**WORK ITEM**
Give only the number of lines in the records that include "right".

**DATA**
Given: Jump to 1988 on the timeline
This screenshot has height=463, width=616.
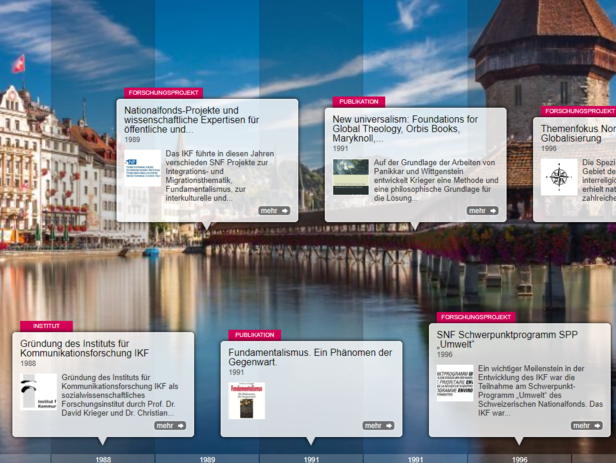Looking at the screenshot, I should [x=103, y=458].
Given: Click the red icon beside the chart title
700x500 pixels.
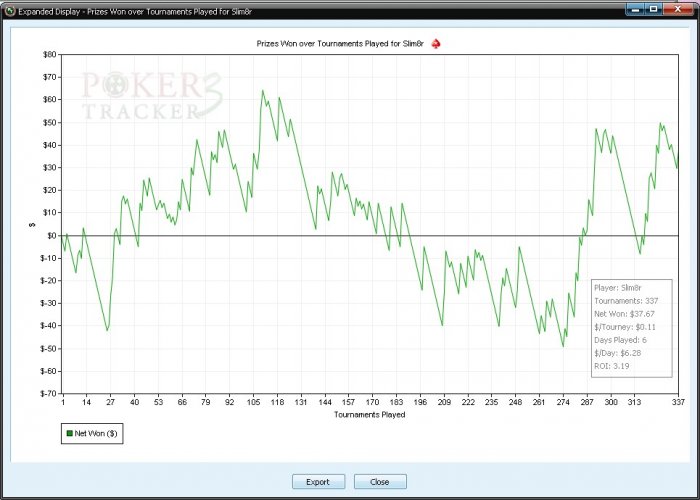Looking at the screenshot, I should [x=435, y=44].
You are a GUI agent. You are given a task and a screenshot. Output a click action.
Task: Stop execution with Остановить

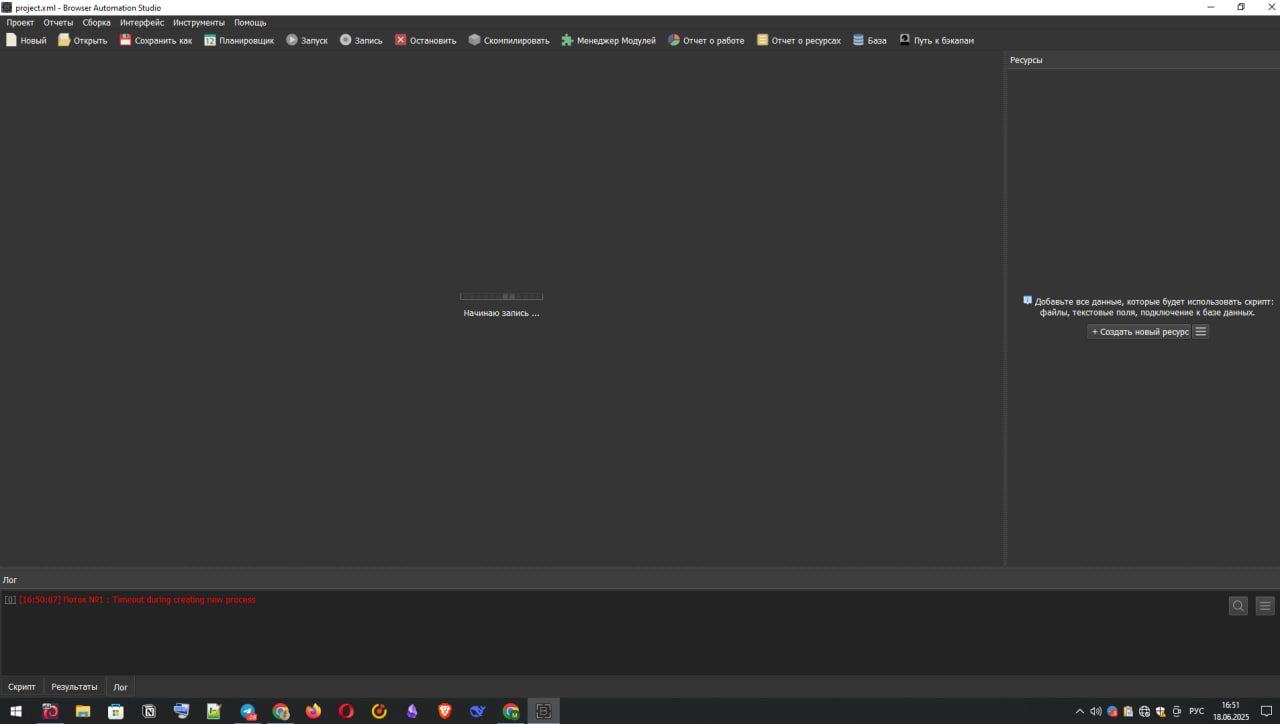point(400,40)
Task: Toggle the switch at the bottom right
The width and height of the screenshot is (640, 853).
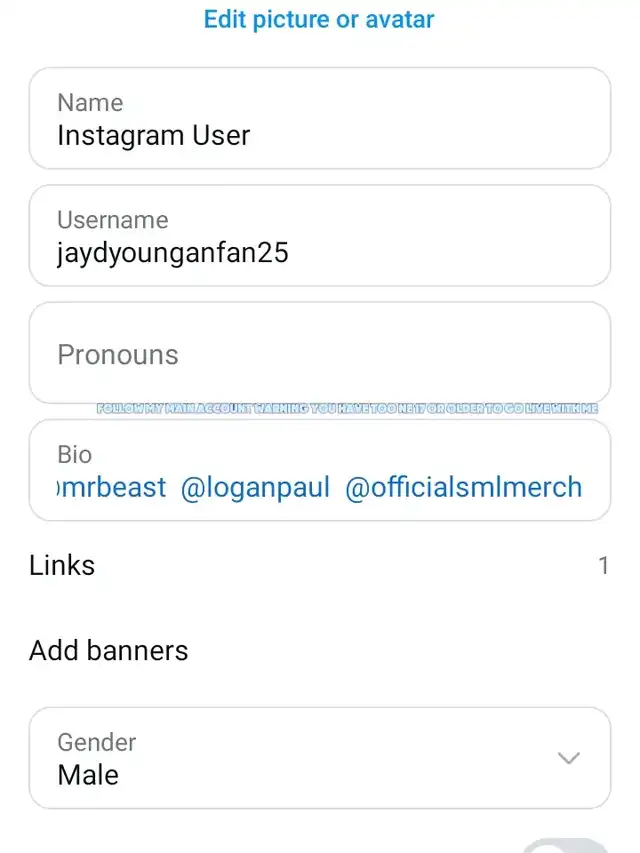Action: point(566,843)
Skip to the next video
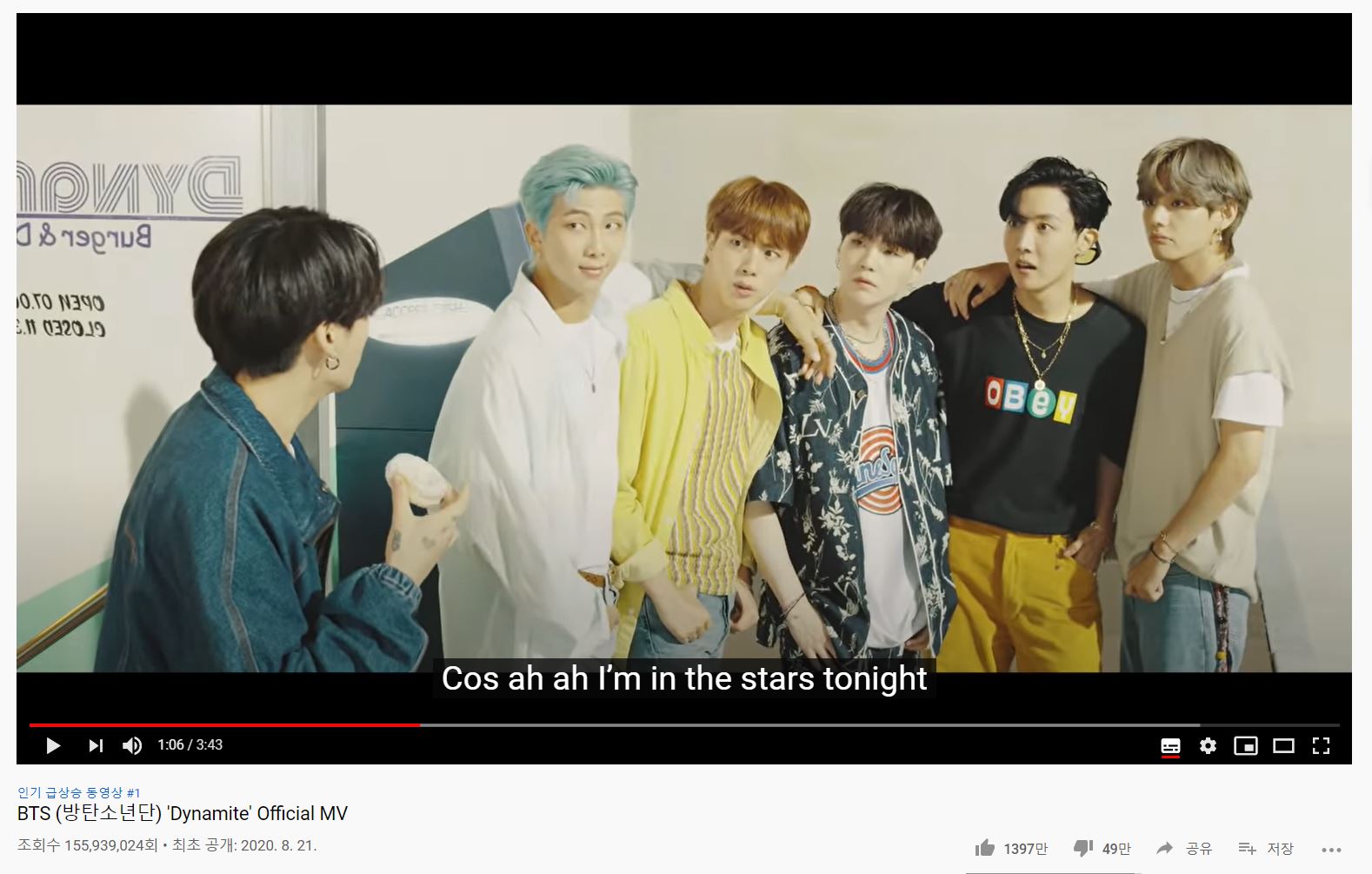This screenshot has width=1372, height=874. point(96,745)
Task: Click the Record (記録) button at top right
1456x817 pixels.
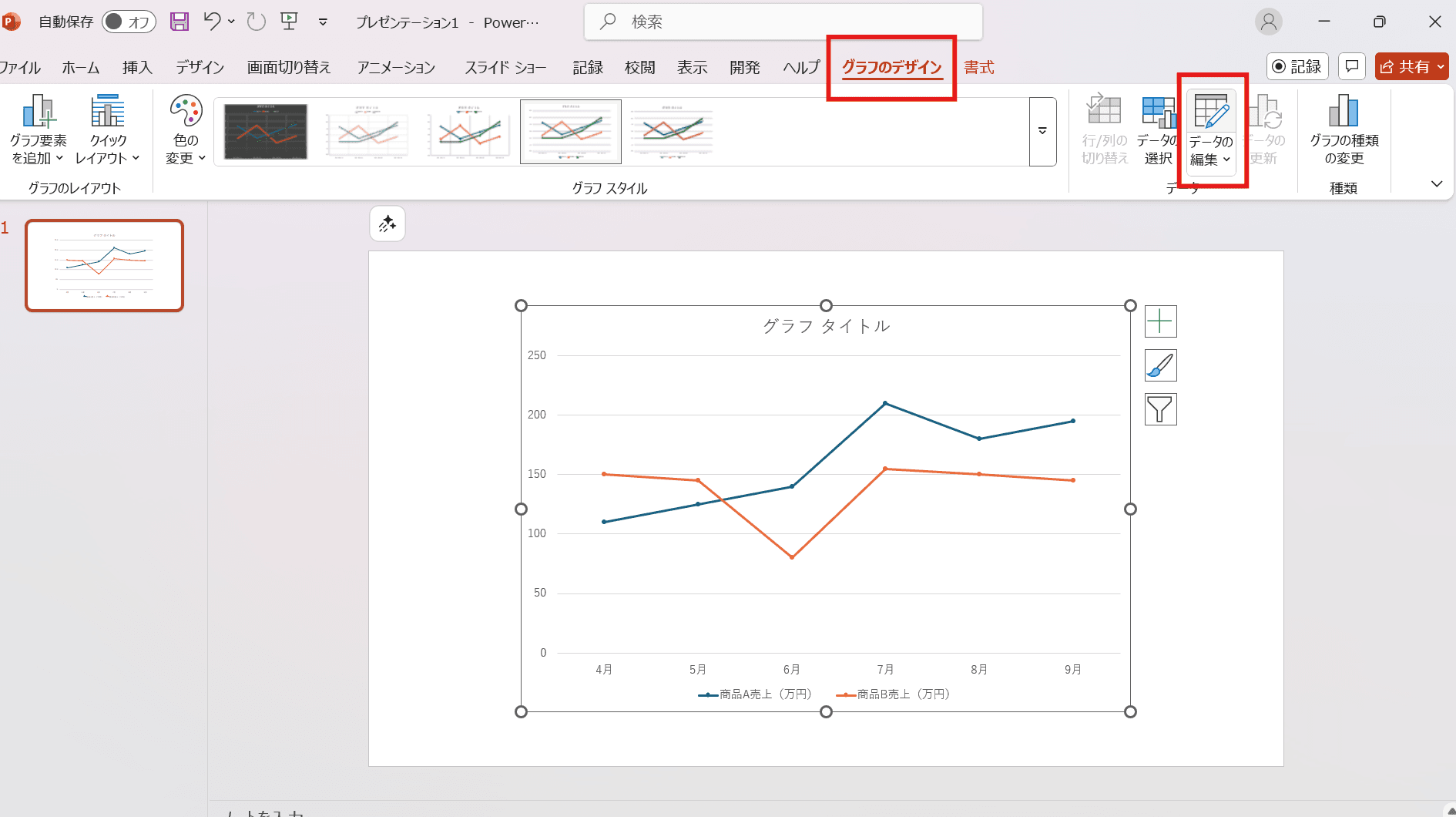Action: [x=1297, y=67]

**THE COMPLETED TASK**
2